The estimation problems considered in the dissertation are solved via boundary observers, derived from the backstepping method for PDEs,
which is a constructive method for boundary control and estimation. The dissertation is confined to PDEs of parabolic type, including: reaction-diffusion equations, radial reaction-diffusion equations, systems of coupled reaction-diffusion equations, and systems including ODEs coupled with diffusion equations. Some contributions include: a robustness study for boundary observers with respect to uncertainty in parameters and measurement disturbances in the sense of input-to-state stability, the design of observers for coupled diffusion-reaction equations with an uncoupled target system, the design of observers for the expected value of a randomly switching diffusion-reaction PDE, and the design of observers for coupled ODEs with a radial diffusion equations.

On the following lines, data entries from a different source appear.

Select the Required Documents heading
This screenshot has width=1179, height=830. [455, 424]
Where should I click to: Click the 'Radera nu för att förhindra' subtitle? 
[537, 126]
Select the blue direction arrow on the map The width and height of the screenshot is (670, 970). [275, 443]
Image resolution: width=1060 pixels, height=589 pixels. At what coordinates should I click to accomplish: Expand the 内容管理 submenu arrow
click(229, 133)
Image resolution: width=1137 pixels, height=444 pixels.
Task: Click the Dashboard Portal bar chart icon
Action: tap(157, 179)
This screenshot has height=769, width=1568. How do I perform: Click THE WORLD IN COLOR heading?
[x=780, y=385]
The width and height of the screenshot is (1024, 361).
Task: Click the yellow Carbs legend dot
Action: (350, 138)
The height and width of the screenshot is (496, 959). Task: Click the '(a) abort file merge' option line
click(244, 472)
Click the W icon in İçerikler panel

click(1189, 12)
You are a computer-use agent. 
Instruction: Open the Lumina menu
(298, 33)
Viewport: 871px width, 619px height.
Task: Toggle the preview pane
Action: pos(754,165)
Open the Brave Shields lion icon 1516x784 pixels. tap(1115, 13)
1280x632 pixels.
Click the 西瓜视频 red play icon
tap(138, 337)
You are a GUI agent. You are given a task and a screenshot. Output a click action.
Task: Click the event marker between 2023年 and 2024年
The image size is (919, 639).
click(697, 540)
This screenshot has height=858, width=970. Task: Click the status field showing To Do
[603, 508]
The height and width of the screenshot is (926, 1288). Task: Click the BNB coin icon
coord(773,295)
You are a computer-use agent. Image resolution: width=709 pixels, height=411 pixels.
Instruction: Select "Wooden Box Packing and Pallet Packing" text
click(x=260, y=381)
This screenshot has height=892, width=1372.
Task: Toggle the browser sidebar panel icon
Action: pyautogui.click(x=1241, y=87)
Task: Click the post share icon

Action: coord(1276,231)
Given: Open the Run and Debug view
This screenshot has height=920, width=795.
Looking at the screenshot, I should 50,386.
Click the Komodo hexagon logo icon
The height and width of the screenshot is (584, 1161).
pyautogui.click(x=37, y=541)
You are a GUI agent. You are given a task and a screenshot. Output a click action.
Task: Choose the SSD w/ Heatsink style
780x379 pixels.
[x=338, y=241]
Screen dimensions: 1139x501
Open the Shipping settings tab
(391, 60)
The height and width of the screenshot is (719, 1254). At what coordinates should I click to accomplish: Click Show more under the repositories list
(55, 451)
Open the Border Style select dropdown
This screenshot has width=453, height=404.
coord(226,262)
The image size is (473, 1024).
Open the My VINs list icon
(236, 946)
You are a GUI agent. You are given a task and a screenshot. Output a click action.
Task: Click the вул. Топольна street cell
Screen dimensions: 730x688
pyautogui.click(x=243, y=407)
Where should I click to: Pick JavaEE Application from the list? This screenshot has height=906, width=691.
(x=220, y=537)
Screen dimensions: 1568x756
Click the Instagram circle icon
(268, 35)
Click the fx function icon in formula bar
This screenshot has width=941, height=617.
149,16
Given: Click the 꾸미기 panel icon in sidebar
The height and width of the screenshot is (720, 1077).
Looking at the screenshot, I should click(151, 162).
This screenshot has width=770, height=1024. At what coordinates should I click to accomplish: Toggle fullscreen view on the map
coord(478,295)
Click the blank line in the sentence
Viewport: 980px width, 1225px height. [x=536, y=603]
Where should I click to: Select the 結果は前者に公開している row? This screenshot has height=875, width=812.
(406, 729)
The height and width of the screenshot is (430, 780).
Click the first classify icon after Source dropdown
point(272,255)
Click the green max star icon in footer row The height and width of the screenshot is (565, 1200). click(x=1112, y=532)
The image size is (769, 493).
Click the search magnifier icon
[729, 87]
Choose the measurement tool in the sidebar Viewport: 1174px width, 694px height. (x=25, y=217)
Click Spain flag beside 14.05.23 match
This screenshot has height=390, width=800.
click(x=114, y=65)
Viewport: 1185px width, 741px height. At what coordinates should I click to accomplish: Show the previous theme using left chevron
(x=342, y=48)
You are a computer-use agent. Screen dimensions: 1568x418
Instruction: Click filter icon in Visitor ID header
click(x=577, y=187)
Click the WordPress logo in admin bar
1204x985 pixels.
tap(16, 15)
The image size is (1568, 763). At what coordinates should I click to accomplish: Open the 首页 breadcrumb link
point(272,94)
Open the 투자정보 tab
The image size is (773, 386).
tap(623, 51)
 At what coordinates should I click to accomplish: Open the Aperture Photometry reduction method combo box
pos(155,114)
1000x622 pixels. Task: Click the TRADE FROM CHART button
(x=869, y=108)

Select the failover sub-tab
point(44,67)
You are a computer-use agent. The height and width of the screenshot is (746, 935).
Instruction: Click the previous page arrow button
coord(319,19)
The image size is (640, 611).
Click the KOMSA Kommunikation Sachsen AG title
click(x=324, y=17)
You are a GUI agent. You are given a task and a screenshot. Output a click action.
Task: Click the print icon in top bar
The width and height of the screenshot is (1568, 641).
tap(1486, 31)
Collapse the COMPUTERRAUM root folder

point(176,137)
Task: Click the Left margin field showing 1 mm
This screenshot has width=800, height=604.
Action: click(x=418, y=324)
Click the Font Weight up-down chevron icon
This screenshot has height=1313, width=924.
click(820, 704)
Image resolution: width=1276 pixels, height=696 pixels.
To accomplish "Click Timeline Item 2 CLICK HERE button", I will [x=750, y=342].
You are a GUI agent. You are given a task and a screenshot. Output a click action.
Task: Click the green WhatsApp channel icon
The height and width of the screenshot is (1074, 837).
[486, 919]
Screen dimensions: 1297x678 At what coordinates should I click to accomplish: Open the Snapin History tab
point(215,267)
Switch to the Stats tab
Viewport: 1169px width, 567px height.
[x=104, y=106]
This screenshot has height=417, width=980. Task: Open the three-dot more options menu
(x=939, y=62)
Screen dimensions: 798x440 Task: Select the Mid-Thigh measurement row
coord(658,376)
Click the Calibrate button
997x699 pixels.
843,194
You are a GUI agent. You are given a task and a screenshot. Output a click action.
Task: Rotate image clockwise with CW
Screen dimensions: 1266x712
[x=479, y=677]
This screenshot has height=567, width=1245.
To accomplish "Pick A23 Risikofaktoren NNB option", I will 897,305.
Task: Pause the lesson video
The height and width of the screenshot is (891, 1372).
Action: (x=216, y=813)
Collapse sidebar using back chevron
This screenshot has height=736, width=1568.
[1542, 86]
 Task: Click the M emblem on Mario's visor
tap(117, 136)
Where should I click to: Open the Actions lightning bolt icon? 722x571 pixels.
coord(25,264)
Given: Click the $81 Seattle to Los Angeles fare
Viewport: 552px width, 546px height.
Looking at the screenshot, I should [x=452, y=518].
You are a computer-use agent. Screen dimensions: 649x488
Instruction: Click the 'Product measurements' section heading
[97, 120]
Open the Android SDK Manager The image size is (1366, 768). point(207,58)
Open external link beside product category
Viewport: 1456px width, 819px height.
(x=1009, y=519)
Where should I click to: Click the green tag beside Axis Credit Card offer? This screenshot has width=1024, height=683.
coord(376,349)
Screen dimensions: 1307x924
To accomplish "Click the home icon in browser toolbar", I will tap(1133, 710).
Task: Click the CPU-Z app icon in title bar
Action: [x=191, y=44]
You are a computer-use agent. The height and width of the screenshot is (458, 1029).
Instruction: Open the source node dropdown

The dissertation is motivated by the state estimation problem from electrochemical models of lithium-ion batteries. Lithium-ion technology is widely use in portable electronics, electrified vehicles, aerospace, medical devices, among many other industries. The safe and optimal operation of a battery relies on the battery management system which requires accurate and reliable estimates of internal states of the battery. Electrochemical models are first principle models that provide a detailed description for the time evolution of the battery states. Among electrochemical models, the single particle model (SPM) is a simple electrochemical model suitable for the design of control and estimation algorithms. The dissertation introduces state estimation methodologies from the SPM adapted for lithium-ion batteries with electrodes of multiple active material, electrodes with non-spherical particle geometries, temperature dependent parameters, state dependent parameters and materials with phase transitions. The results in the dissertation are not restricted to battery applications, in fact, the last chapter studies the state estimation problem for a wellbore reservoir model used in managed pressure drilling applications.